See the XML Generation application for details. You may need to ask us to request access from the stakeholders. Here are some excerpts from that documentation:
From the XML File Generation app documentation:
"Provider XML" structure from the XML Generation app documentation:
"Legacy XML" structure from the XML Generation app documentation:
In addition to the XML and the media files, the Raspberry PI core directories will receive .txt files containing tag information.
We will generate and deliver one set of files for each language, delivered to the root storage path for the environment plus the paths and filenames specified here:
- Tag file for CMES-Pi: [language.file_storage_prefix]CMES-Pi/assets/Tags/[language.file_storage_prefix]tags.txt
- Tags and title file for CMES-Pi: [language.file_storage_prefix]CMES-Pi/assets/Tags/[language.file_storage_prefix]tagsAndTitle.txt
Our Azure interface uses Azure File Shares, a gem written by Ruby for Good volunteer Dmitry Trager.

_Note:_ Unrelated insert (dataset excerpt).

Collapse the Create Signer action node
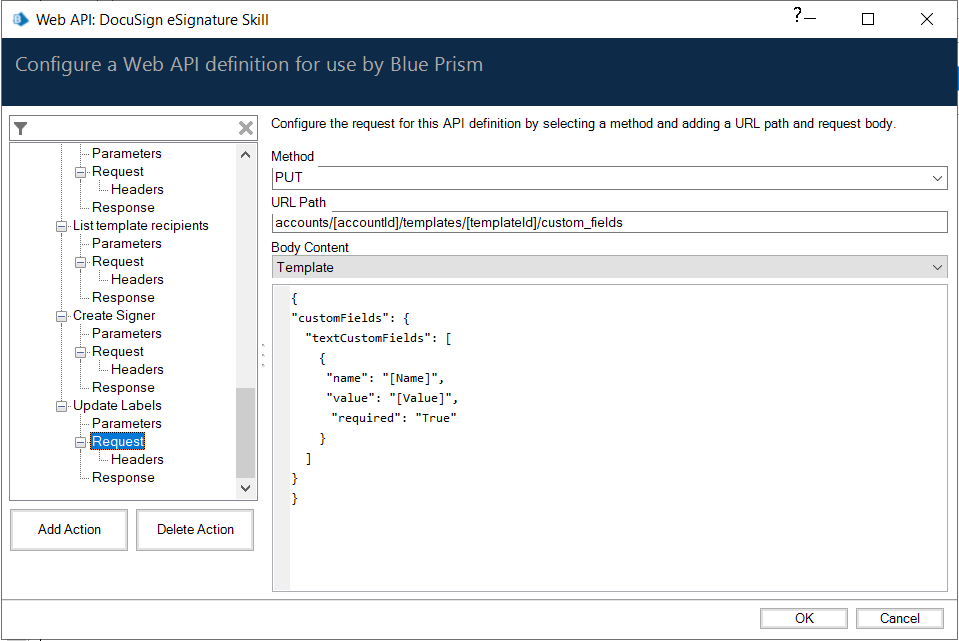This screenshot has width=959, height=641. click(x=62, y=316)
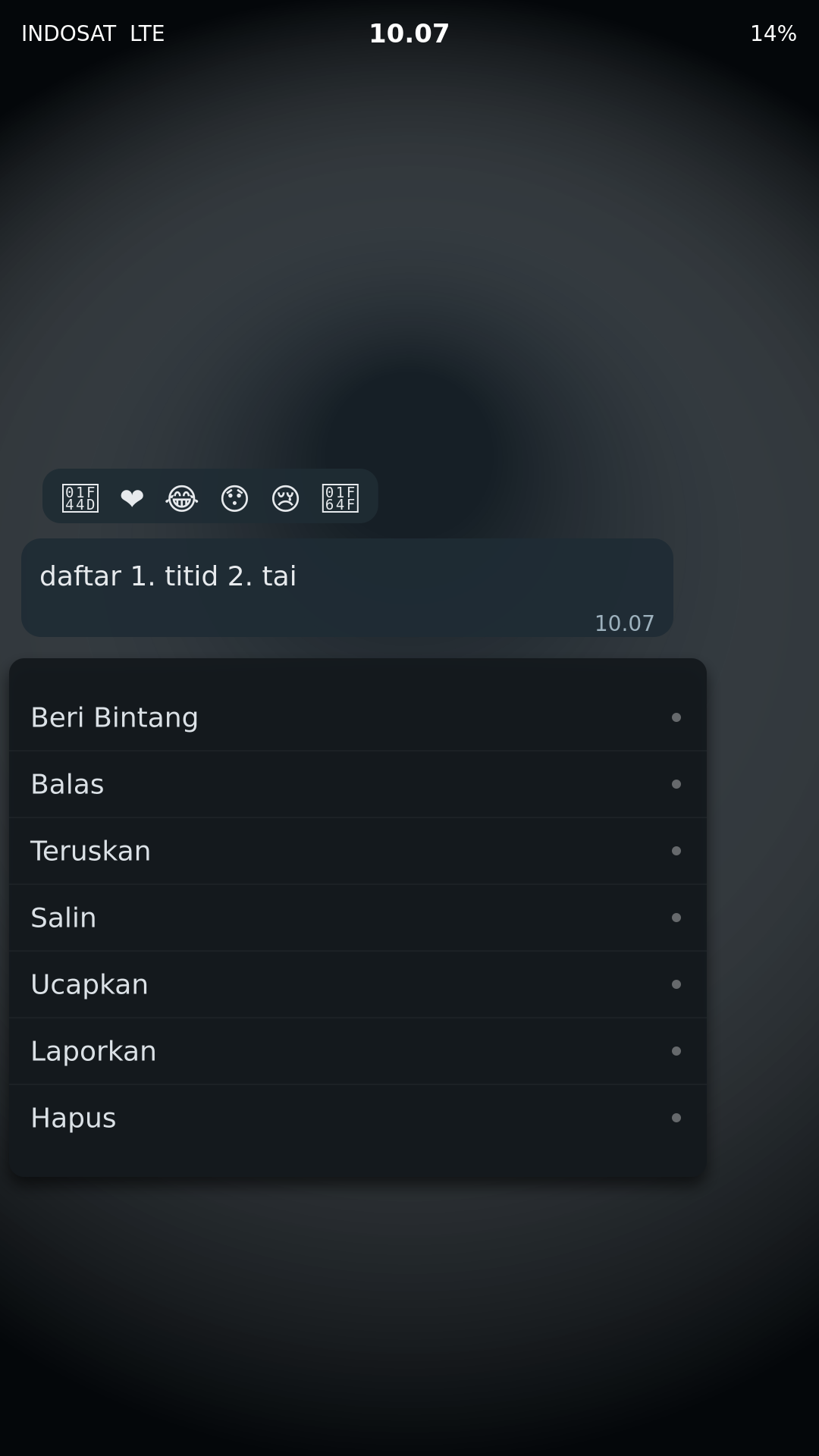Tap the dot icon beside Salin
Viewport: 819px width, 1456px height.
point(676,918)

We have not found a viable way to set up Azure file storage for local development environments, so we are using a shared Azure file storage created by our stakeholders. We can provide the name of this environment and access details to developers who take on work related to Azure storage. Since this is a shared environment, local development environments will all be writing to the same storage, so developers will need to coordinate.
The Azure client will be used to:
- Authenticate
- Add individual media, csv, txt, and xml files to Azure.
- Archive files when a topic is archived. There is no api for moving files, so we will delete the file and upload it to the archive location * Delete files when a topic is deleted
Synchronization between SkillRX and the Azure File Storage has two main aspects: training material media and generated files. The media can be synchronized in real time but file generation and synchronization will need to be handled asynchronously.
With the generated xml, csv, and txt files, each change within SkillRX can result in changes in multiple files. A series of changes during an editing session can result in a cascading set of updates. We will handle file generation as a scheduled task, executed at intervals (currently once per day). We will also provide a way for admins to trigger a file generation/sync through the user interface.
With training materials, we are maintaining two separate repositories with the same content but with different organizational structures: the Raspberry PI directories (one for each language) and the mini computer's directories. Files are added, replaced, archived (when a topic is archived), or--in rare cases and only by admins--they can be deleted. After any of those changes is made we will update the appropriate locations in Azure storage following the storage requirements listed above.
For example: An editor creates a new topic in Spanish and uploads three training material files. Once the update is finished and the files are in S3, we will upload all three files to the directories for the Spanish language mini computers and for Spanish language Raspberry Pis.
This can be handled via background jobs after a given Topic is updated or it can be handled alongside the sync of the of the generated files. This will be worked out during development.